**** THE RECORDS

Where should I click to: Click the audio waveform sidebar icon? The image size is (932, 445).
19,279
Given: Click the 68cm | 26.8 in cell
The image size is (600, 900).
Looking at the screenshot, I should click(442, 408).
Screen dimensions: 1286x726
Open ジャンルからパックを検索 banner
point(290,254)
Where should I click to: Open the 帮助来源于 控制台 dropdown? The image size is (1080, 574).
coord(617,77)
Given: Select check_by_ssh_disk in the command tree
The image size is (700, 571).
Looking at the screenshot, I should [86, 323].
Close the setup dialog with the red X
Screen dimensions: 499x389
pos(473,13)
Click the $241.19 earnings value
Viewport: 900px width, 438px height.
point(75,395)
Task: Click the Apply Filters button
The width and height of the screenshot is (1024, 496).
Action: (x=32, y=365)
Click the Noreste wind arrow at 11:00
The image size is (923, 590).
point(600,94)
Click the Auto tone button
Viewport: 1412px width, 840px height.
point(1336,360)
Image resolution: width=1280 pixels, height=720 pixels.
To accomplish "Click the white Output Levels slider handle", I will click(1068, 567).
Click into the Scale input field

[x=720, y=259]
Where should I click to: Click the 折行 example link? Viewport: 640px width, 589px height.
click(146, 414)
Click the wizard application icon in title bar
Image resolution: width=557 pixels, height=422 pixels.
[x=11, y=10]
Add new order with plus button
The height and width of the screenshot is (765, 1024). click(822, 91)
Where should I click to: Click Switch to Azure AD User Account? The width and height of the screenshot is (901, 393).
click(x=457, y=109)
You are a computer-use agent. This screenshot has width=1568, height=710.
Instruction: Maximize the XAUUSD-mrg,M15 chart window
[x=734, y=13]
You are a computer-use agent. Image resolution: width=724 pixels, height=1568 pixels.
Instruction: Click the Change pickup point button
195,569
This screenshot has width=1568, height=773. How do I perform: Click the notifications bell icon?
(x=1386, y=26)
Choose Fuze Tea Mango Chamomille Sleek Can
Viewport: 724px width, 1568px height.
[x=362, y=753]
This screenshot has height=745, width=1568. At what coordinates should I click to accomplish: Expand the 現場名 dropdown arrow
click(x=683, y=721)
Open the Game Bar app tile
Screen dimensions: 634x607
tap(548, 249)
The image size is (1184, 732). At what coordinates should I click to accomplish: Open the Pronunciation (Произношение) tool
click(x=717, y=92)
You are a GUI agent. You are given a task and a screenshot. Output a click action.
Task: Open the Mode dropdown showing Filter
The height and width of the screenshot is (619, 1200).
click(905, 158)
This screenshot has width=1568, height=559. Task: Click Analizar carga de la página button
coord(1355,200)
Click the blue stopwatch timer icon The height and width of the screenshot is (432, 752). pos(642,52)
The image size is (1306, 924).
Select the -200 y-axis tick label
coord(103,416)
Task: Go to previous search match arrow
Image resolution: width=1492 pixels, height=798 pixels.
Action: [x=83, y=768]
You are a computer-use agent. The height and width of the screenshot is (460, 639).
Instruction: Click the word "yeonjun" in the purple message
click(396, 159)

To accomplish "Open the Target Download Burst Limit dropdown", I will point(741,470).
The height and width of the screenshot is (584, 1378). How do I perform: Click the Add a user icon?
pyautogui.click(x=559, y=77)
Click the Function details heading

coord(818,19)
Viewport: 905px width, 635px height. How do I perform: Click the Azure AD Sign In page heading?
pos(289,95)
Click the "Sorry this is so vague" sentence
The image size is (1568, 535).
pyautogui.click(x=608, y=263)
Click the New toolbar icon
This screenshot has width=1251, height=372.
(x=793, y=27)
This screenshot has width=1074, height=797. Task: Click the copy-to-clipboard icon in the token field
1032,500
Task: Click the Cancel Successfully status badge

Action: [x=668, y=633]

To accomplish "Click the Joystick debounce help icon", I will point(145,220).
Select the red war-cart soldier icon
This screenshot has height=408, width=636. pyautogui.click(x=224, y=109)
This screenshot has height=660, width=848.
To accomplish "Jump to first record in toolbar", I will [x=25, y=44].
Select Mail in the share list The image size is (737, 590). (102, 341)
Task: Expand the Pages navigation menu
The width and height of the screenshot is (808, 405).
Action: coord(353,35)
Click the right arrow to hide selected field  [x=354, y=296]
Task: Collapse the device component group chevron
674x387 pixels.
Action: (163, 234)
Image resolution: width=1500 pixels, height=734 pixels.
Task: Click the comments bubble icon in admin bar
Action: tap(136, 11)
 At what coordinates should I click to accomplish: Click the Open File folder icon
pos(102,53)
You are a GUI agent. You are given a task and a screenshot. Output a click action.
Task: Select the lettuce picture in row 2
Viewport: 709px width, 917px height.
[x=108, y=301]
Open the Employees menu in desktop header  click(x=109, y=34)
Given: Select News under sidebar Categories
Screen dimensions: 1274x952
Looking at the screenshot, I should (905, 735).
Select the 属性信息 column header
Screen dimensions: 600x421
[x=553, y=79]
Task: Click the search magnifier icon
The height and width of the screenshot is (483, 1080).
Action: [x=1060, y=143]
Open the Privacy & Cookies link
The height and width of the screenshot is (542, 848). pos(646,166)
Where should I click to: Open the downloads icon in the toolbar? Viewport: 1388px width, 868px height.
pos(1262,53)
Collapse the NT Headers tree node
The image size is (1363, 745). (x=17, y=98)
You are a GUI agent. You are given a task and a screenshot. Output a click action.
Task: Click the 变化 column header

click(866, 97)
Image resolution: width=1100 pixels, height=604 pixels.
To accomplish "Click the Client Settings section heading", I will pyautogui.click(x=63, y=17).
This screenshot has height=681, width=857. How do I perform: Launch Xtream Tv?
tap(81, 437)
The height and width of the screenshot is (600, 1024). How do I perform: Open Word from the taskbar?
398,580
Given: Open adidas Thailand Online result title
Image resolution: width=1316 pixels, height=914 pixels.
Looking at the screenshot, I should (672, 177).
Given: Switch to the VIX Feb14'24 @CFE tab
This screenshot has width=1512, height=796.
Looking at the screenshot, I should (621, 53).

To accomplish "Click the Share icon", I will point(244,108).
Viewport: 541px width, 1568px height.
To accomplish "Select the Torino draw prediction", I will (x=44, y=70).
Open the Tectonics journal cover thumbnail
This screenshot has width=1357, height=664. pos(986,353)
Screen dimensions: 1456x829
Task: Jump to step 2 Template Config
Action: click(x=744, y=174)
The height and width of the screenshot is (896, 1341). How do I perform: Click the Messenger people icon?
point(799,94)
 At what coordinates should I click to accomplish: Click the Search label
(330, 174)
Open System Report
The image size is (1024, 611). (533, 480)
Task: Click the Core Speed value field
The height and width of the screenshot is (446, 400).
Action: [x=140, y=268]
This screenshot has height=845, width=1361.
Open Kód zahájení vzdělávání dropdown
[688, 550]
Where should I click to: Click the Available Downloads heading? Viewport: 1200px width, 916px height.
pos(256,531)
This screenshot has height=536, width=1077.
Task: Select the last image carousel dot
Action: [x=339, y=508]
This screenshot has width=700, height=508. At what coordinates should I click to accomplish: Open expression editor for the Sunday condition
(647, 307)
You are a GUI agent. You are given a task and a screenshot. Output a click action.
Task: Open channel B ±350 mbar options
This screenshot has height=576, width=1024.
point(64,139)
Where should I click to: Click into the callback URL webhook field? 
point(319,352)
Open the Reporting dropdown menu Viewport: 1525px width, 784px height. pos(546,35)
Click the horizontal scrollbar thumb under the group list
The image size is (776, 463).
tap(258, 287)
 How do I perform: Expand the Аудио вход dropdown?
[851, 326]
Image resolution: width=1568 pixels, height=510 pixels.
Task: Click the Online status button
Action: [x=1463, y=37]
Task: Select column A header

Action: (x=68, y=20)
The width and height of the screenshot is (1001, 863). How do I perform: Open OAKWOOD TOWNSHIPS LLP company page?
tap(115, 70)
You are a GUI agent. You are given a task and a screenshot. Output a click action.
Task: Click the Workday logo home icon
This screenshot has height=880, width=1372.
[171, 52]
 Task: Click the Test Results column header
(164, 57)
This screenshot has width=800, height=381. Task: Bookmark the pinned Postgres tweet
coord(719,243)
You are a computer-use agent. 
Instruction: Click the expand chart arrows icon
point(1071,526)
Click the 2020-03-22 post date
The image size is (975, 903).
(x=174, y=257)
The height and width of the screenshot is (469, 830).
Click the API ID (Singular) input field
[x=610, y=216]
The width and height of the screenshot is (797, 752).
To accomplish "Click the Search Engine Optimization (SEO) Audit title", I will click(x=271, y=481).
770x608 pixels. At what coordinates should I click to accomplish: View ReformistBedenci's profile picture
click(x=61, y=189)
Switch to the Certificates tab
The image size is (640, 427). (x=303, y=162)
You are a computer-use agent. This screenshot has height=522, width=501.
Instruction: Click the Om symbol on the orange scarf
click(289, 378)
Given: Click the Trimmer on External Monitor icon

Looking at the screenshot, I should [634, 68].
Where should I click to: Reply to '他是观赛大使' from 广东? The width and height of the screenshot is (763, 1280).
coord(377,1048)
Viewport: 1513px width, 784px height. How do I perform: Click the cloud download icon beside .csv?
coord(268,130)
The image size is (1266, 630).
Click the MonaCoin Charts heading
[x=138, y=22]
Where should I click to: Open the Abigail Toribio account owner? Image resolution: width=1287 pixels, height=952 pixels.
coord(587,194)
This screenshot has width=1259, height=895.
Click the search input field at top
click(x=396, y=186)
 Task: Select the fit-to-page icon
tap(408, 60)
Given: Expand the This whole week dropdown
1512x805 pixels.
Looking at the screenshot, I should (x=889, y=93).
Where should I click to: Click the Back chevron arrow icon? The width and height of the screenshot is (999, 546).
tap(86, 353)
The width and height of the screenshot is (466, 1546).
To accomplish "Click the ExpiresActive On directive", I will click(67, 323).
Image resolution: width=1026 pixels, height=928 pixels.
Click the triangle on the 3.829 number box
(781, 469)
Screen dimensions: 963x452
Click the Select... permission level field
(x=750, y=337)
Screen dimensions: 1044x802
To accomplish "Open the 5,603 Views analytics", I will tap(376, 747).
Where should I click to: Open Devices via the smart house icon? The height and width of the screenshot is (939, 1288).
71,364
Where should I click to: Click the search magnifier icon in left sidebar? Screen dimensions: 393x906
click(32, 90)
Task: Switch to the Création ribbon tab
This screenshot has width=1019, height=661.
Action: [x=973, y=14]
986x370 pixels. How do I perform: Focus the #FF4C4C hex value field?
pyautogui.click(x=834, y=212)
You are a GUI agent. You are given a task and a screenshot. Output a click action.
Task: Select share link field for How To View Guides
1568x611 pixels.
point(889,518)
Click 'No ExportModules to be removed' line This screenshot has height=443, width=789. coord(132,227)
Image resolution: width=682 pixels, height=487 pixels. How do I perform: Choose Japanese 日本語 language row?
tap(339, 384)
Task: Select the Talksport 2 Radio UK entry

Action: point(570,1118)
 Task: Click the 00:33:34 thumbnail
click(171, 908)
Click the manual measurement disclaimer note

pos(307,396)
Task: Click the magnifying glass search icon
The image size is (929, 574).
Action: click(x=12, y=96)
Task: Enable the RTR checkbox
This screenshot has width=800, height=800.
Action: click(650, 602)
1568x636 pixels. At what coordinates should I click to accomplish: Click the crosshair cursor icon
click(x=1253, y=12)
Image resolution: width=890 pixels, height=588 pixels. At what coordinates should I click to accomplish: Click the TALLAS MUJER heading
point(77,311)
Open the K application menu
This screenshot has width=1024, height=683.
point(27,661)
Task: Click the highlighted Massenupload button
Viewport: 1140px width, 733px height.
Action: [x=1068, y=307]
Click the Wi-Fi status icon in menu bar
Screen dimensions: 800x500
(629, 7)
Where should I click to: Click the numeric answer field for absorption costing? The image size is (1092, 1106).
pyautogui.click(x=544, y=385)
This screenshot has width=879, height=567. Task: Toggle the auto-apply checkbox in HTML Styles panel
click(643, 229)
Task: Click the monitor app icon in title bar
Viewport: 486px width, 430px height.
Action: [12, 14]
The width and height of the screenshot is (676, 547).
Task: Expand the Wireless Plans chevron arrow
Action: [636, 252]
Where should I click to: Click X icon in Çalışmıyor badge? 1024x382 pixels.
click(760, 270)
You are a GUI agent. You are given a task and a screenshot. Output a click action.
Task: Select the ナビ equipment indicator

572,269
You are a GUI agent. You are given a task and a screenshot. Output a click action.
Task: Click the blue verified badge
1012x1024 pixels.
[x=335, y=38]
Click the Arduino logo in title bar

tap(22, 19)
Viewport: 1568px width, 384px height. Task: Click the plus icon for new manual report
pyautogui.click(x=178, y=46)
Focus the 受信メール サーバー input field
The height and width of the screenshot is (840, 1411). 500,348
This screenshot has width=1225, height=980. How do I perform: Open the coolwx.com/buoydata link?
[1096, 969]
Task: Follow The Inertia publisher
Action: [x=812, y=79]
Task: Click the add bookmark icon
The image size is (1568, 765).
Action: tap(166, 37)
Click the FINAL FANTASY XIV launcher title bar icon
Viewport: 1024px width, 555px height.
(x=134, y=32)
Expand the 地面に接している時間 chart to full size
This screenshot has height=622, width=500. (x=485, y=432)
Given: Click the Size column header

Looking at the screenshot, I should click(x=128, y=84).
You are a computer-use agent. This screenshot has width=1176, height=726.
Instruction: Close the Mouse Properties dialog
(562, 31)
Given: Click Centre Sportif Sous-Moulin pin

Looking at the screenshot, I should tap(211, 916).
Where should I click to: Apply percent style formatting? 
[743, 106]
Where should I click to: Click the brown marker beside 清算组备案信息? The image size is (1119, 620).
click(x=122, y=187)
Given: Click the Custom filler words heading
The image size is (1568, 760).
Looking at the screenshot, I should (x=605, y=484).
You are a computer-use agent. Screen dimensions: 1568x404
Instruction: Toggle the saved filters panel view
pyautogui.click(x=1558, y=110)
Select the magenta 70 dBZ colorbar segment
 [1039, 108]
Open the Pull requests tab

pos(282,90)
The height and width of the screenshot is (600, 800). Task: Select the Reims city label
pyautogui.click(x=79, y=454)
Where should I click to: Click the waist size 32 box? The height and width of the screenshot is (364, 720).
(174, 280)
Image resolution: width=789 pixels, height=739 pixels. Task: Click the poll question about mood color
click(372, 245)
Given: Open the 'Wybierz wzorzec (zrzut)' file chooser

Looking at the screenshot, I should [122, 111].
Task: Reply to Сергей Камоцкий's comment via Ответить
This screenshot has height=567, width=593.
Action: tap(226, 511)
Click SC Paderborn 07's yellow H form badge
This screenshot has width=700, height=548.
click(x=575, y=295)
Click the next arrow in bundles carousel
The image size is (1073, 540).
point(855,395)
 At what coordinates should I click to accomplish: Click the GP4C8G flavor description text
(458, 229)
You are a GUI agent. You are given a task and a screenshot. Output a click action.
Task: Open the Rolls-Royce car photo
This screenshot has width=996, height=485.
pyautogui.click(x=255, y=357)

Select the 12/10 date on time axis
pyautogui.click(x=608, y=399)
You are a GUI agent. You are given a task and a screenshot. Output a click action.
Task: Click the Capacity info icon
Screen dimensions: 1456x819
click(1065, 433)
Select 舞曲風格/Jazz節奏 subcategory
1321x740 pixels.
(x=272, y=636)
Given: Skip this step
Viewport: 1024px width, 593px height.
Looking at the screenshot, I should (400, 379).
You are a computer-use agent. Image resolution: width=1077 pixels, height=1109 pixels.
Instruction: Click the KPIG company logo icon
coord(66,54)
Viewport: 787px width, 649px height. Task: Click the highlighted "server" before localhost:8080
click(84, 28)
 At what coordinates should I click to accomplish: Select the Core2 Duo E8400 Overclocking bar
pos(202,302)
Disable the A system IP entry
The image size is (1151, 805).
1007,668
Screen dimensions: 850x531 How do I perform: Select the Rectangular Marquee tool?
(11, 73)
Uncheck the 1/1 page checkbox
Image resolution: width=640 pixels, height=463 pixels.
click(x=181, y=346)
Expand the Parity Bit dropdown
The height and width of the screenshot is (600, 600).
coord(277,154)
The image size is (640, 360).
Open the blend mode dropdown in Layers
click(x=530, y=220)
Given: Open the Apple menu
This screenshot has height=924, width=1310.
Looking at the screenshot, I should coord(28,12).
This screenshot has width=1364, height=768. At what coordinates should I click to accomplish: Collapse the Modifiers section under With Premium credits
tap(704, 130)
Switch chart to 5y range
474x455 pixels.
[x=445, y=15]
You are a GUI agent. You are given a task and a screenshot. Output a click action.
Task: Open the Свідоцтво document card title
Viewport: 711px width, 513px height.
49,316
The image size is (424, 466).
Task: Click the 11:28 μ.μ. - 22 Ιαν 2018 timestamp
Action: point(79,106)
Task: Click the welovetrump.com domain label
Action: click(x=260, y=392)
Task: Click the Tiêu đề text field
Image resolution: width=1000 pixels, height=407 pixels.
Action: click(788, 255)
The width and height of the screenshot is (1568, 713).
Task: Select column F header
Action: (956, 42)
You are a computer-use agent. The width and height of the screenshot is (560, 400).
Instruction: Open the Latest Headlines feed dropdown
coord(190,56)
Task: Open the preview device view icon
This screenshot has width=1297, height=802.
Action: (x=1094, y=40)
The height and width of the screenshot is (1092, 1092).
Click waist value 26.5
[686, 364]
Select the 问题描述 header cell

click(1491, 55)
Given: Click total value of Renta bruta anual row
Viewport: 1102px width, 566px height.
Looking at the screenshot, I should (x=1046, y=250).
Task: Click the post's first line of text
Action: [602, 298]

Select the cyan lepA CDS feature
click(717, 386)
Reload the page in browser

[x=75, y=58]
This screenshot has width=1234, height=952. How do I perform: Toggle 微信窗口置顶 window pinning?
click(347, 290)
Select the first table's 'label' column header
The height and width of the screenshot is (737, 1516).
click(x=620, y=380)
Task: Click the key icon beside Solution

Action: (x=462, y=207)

********

REQUIRED ACTION: As listed above, the lines from the line with "Task: Select the lettuce picture in row 2" to the line with "Given: Open adidas" are to be echoed exactly, with both ends included and nothing added.

ANSWER BOX:
Task: Select the lettuce picture in row 2
Viewport: 709px width, 917px height.
[x=108, y=301]
Open the Employees menu in desktop header  click(x=109, y=34)
Given: Select News under sidebar Categories
Screen dimensions: 1274x952
Looking at the screenshot, I should (905, 735).
Select the 属性信息 column header
Screen dimensions: 600x421
[x=553, y=79]
Task: Click the search magnifier icon
The height and width of the screenshot is (483, 1080).
Action: [x=1060, y=143]
Open the Privacy & Cookies link
The height and width of the screenshot is (542, 848). pos(646,166)
Where should I click to: Open the downloads icon in the toolbar? Viewport: 1388px width, 868px height.
pos(1262,53)
Collapse the NT Headers tree node
The image size is (1363, 745). (x=17, y=98)
You are a GUI agent. You are given a task and a screenshot. Output a click action.
Task: Click the 变化 column header

click(866, 97)
Image resolution: width=1100 pixels, height=604 pixels.
To accomplish "Click the Client Settings section heading", I will pyautogui.click(x=63, y=17).
This screenshot has height=681, width=857. How do I perform: Launch Xtream Tv?
tap(81, 437)
The height and width of the screenshot is (600, 1024). How do I perform: Open Word from the taskbar?
398,580
Given: Open adidas Thailand Online result title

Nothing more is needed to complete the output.